When I was diagnosed with MS, my doctor told me that I needed to make what lifestyle modifications. My pharmacy brain went into high gear thinking about ways I could change my lifestyle so that I could keep symptoms at bay and preserve my energy. My patient brain…not so much. I could hear my patient brain saying “wait, I have to change my life even more? I don’t need to make any more changes. What lifestyle modifications do you make with MS anyway?” At the moment, neither brain was listening to the other.
Then I remembered what I asked my pharmacy students. “Which lifestyle modification would you like the patient to make?” To truly answer this, the student would have to talk to the patient to learn about their lifestyle. After this, they could work with the patient to tailor lifestyle modifications to the patient’s life. I realized had to do this to myself.

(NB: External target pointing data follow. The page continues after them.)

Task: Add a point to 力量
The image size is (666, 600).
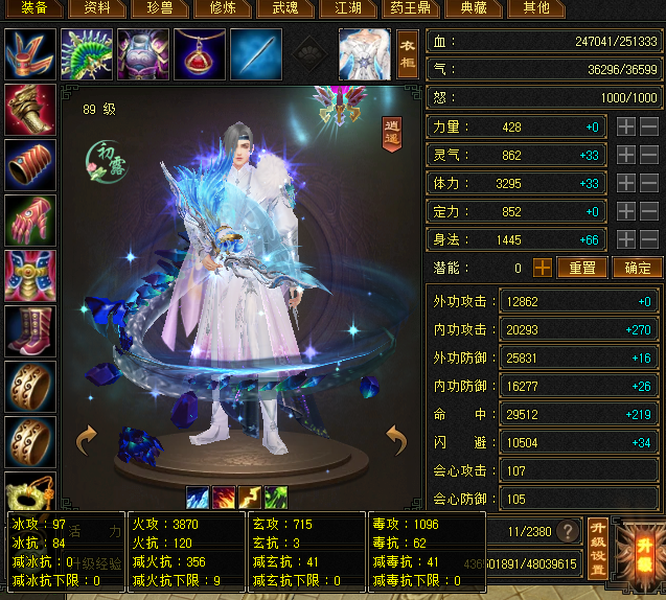Action: point(624,127)
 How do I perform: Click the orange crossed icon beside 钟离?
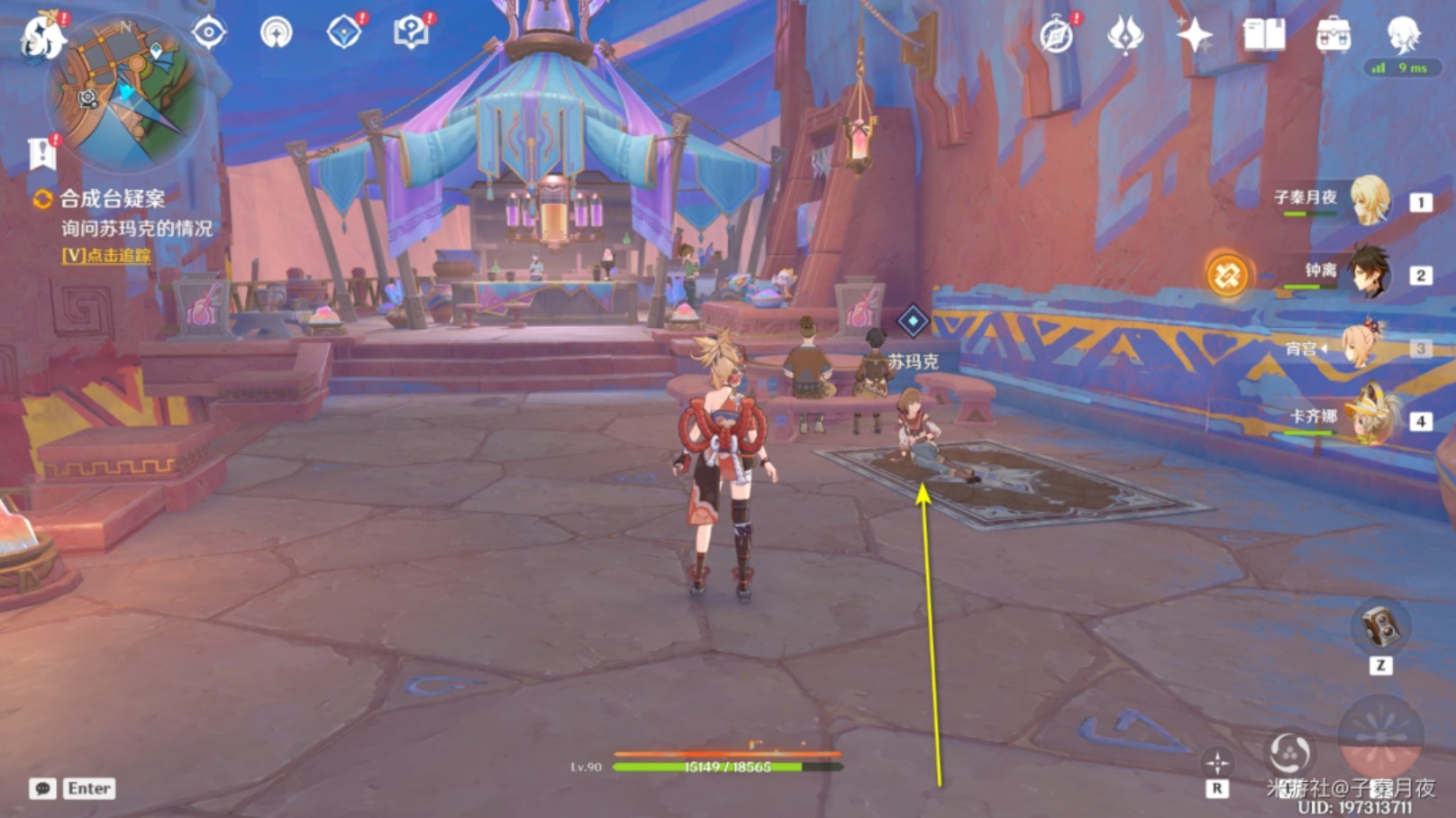pyautogui.click(x=1226, y=275)
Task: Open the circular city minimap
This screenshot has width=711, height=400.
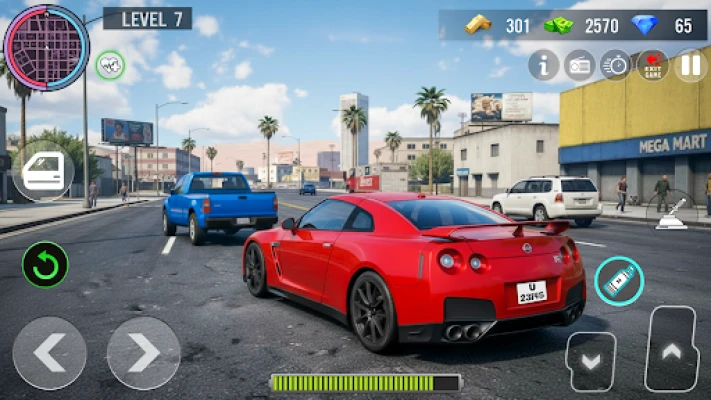Action: click(x=46, y=48)
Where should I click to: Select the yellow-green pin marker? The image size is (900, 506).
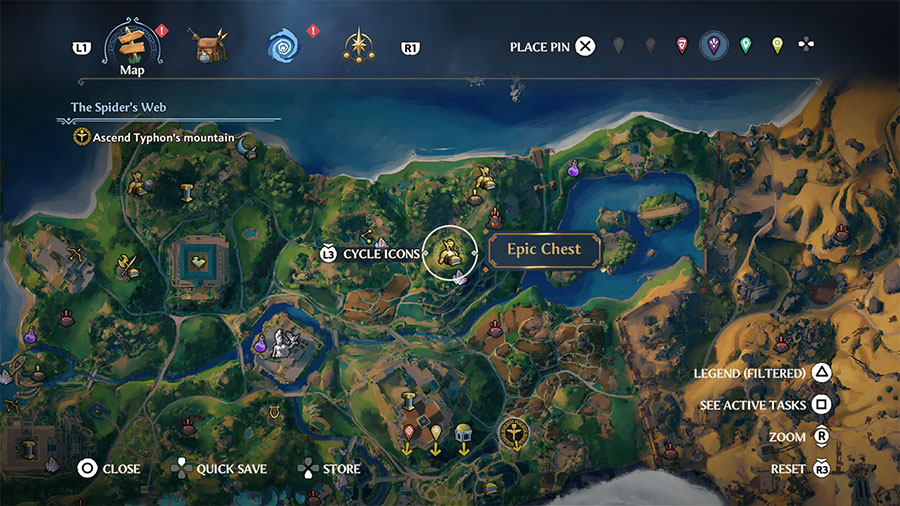coord(777,46)
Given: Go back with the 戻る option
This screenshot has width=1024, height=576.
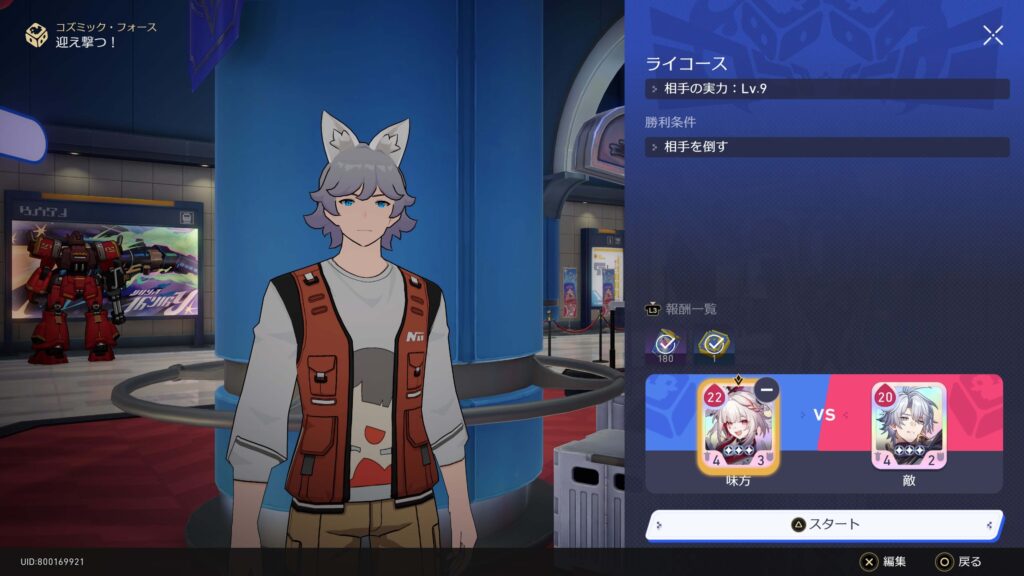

Now, I didn’t have a verbal conversation with myself (but if you did, no judgement here!), but I did think about my current lifestyle practices and asked if they helped to keep my MS symptoms at bay or if it preserved my energy. I learned that my current lifestyle practices were pretty good, but I could benefit from some small adjustments. For example, I know that getting enough sleep is important for me. My sleep habits were ok, but could be better. Therefore, my first lifestyle modification was to set a 9pm bedtime and to get 8 hours of sleep every night, including weekends. Another lifestyle modification I made was with my diet. I realized that while it was already pretty healthy, it could benefit from more vegetables. So, lifestyle modification #2, add more vegetables in my diet.
As you can see, “lifestyle modifications” is not a term that means the same for everyone. My pharmacy brain knew that, and my patient brain realized that “lifestyle modifications” can be manageable. Have you been told to make “lifestyle modifications”? If so, which ones have you made?